What if We Win the Healthcare Fight?

Written by David Frum on Friday August 7, 2009

If we win the healthcare fight, we’ll still have the present healthcare system. We will have entrenched and perpetuated some of the most irrational features of a hugely costly and under-performing system, at the expense of entrepreneurs and risk-takers, exactly the people the Republican party exists to champion.

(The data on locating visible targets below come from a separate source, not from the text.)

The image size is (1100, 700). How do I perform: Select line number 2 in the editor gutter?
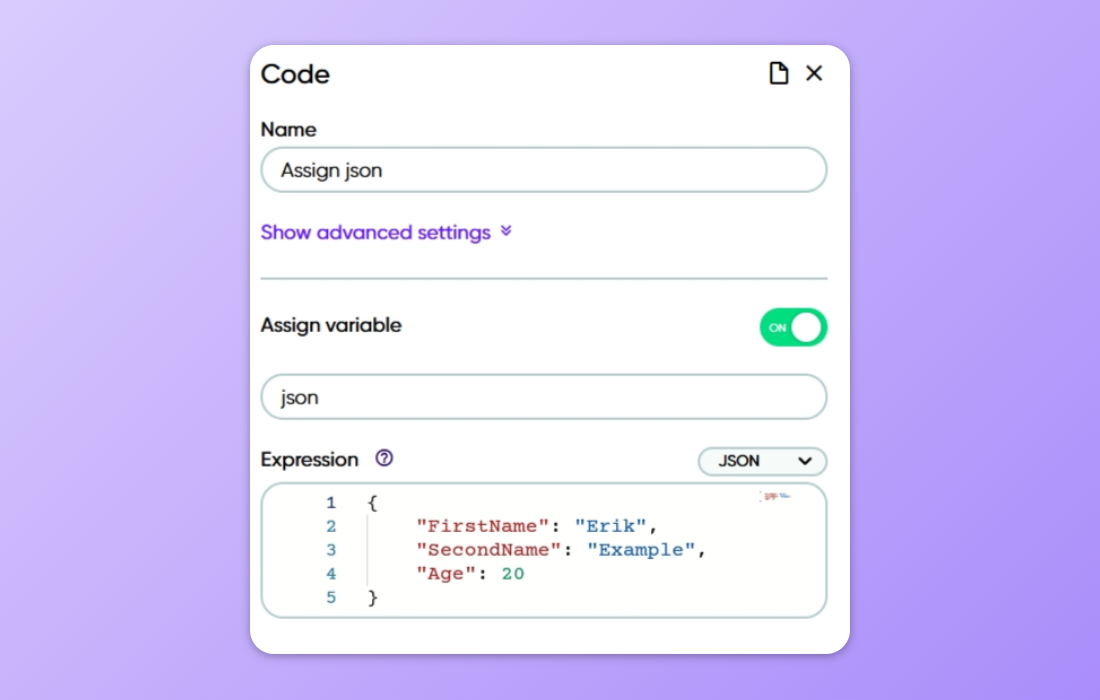331,527
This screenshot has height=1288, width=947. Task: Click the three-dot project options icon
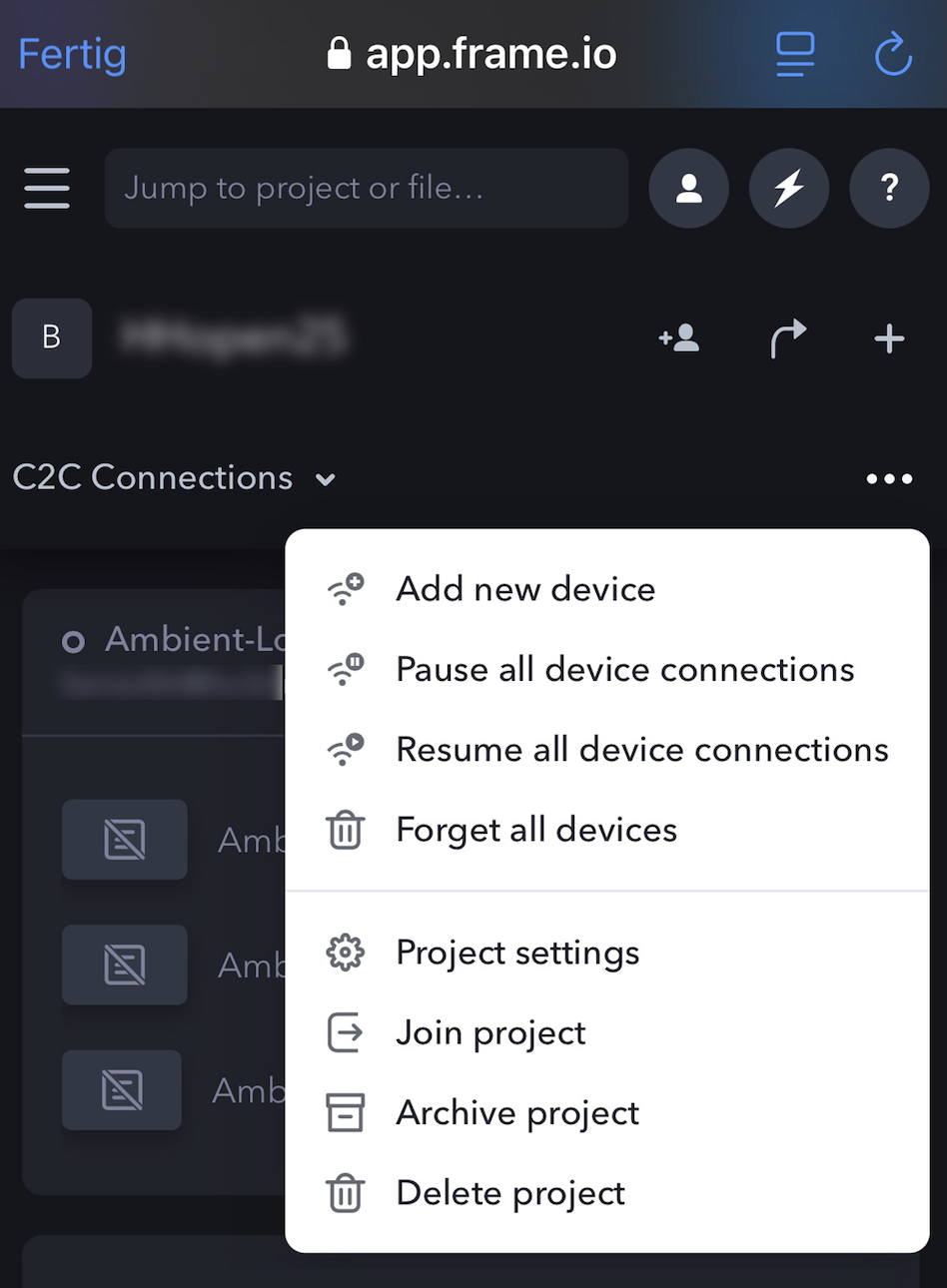coord(889,479)
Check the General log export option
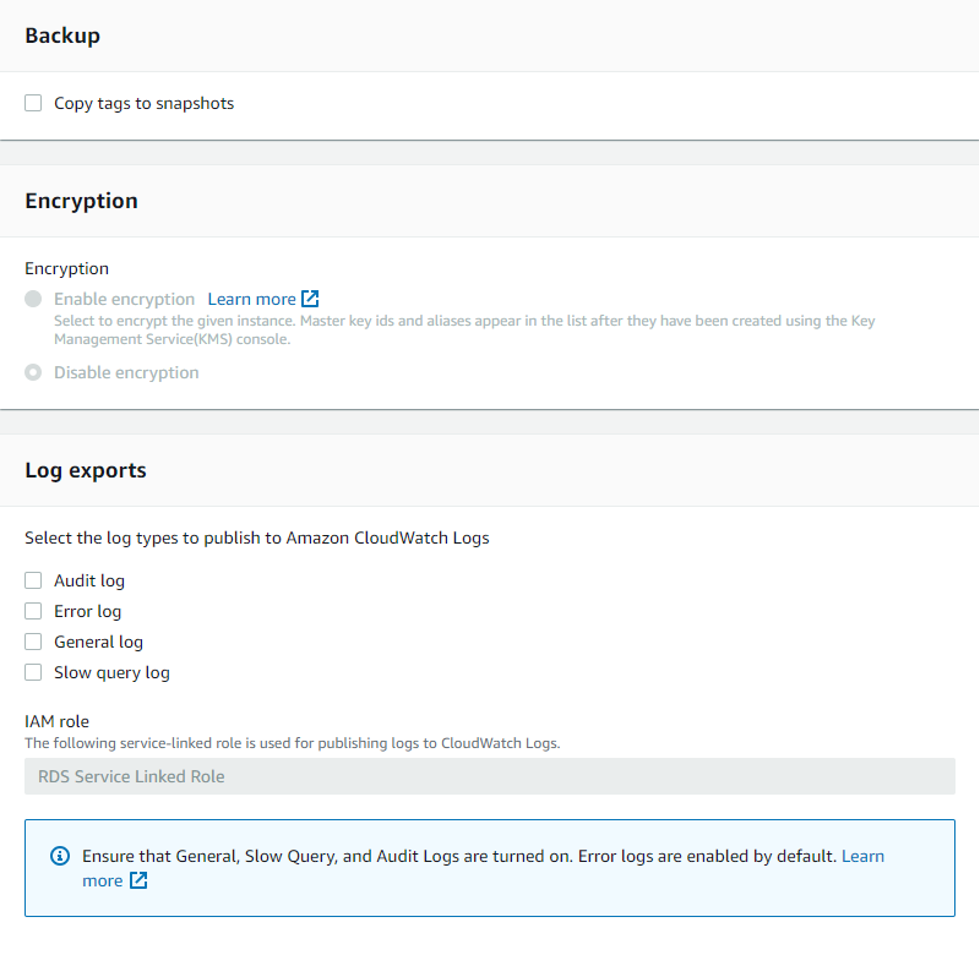The width and height of the screenshot is (979, 964). coord(33,642)
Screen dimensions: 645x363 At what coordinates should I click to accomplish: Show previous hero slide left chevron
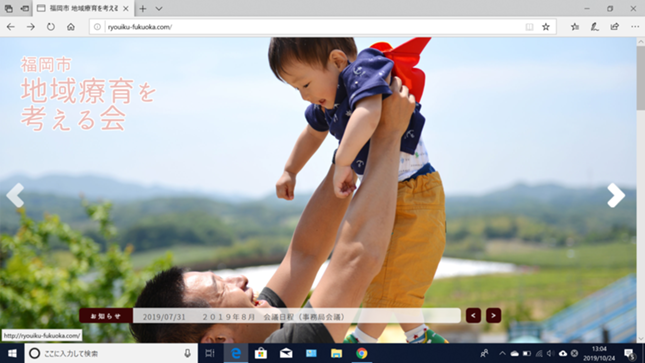pos(15,195)
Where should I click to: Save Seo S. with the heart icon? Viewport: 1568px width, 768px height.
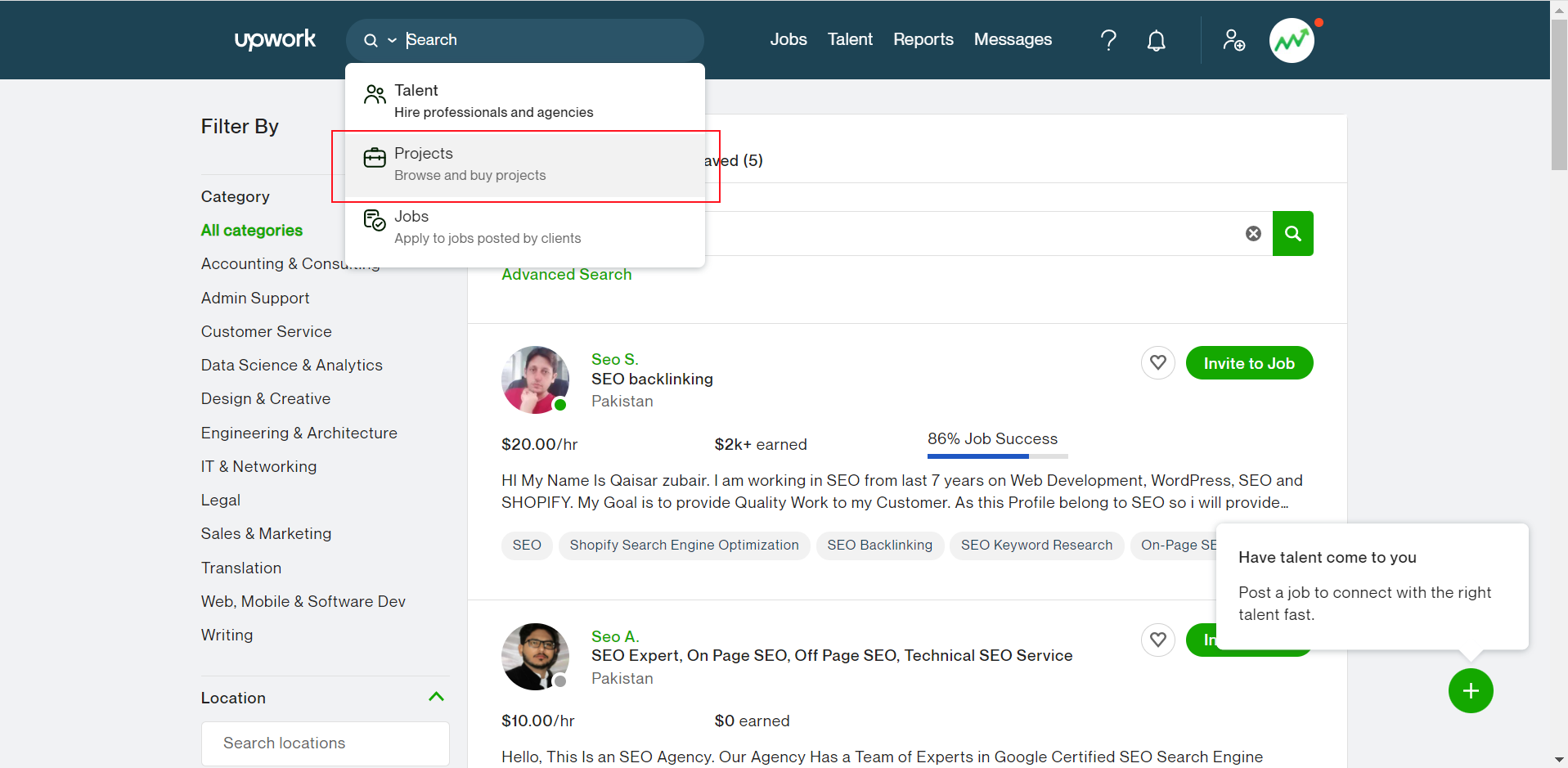[x=1157, y=362]
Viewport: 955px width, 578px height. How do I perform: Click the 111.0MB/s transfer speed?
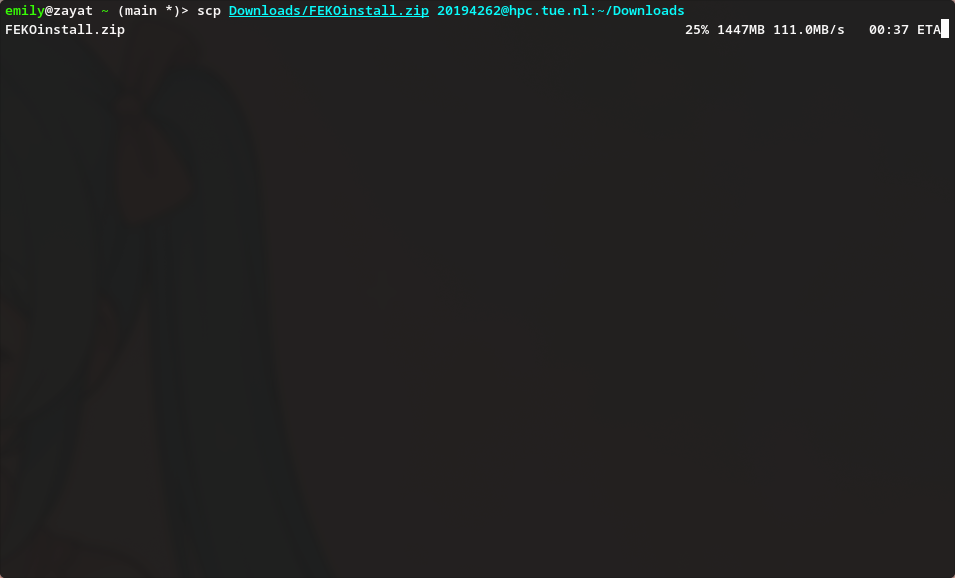point(809,30)
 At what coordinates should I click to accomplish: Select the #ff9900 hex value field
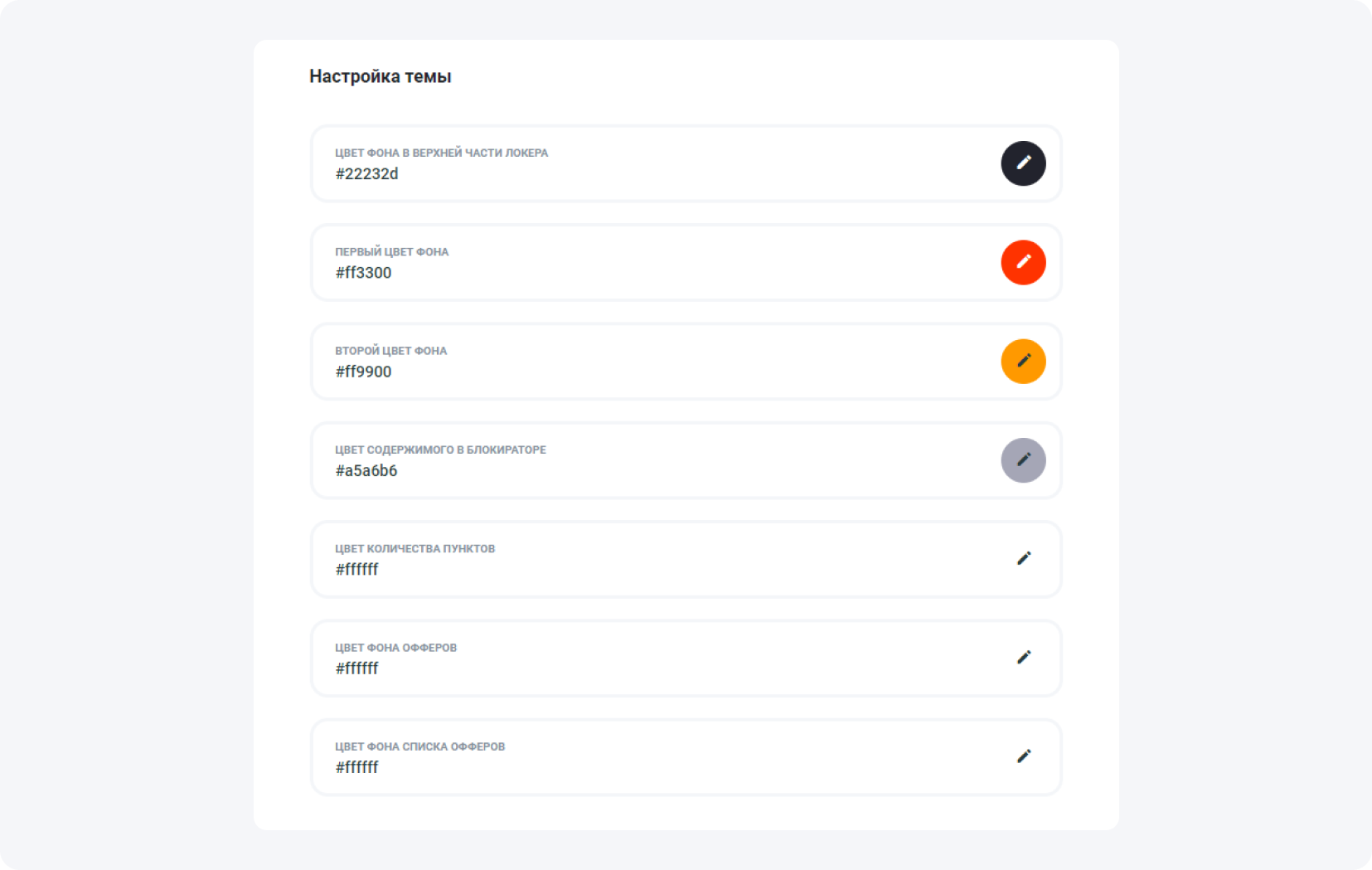click(x=363, y=372)
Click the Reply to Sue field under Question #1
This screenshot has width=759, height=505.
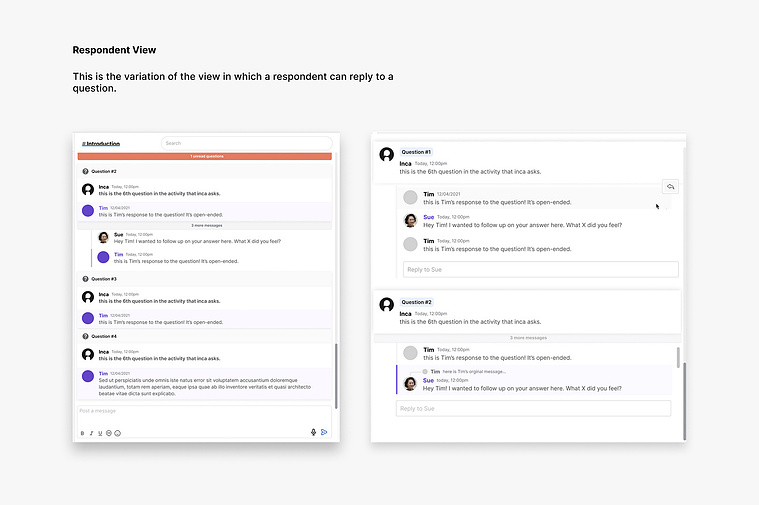pos(541,270)
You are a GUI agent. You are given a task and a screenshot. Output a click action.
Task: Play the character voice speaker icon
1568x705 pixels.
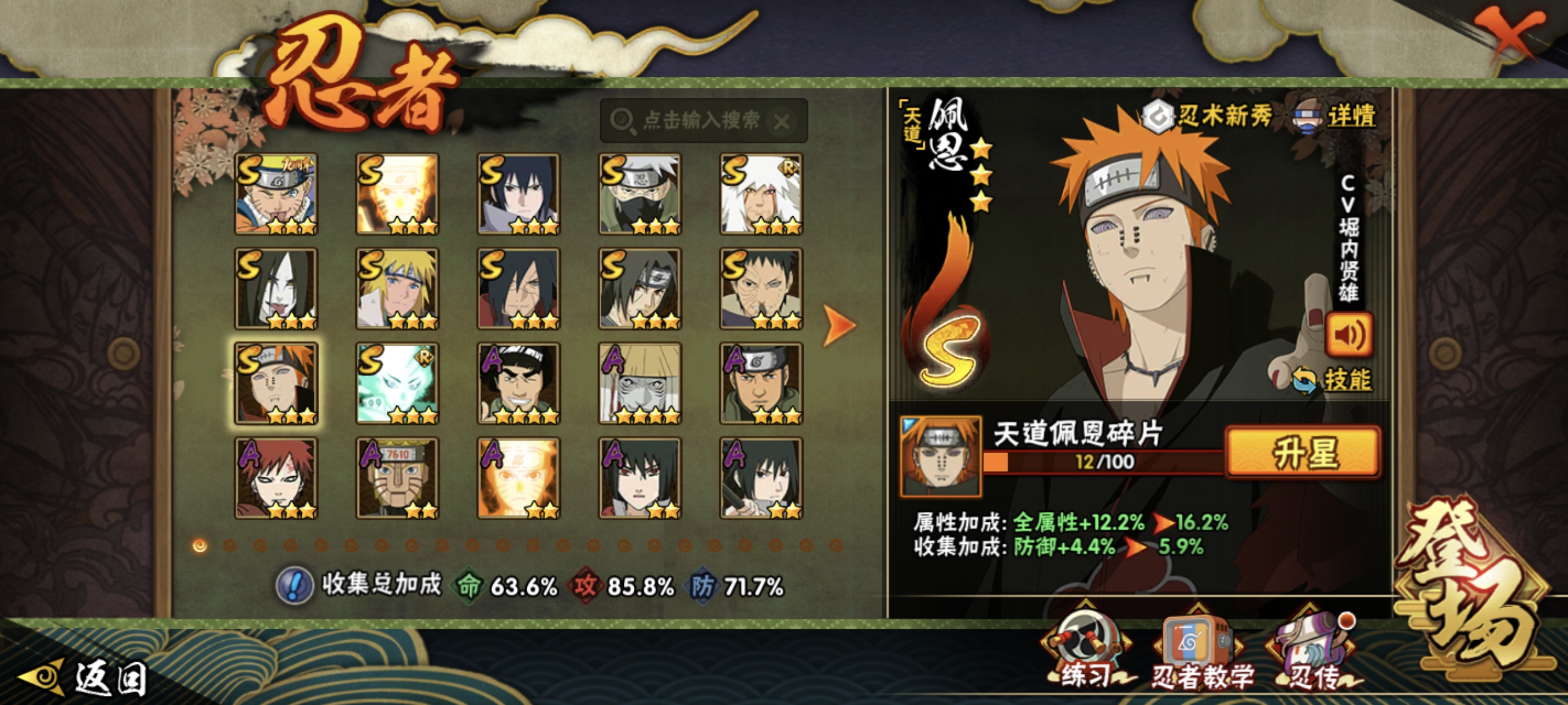1349,335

What would it mean to “win” the healthcare fight? For some, the answer is obvious: beat back the president’s proposals, defeat the House bill, stand back and wait for 1994 to repeat itself. The problem is that if we do that… we’ll still have the present healthcare system. Meaning that we’ll have (1) flat-lining wages, (2) exploding Medicaid and Medicare costs and thus immense pressure for future tax increases, (3) small businesses and self-employed individuals priced out of the insurance market, and (4) a lot of uninsured or underinsured people imposing costs on hospitals and local governments. We’ll have entrenched and perpetuated some of the most irrational features of a hugely costly and under-performing system, at the expense of entrepreneurs and risk-takers, exactly the people the Republican party exists to champion. Not a good outcome. Even worse will be the way this fight is won: basically by convincing older Americans already covered by a government health program, Medicare, that Obama’s reform plans will reduce their coverage. In other words, we’ll have sent a powerful message to the entire political system to avoid at all hazards any tinkering with Medicare except to make it more generous for the already covered. If we win, we’ll trumpet the success as a great triumph for liberty and individualism. Really though it will be a triumph for inertia. To the extent that anybody in the conservative world still aspires to any kind of future reform and improvement of America’s ossified government, that should be a very ashy victory indeed.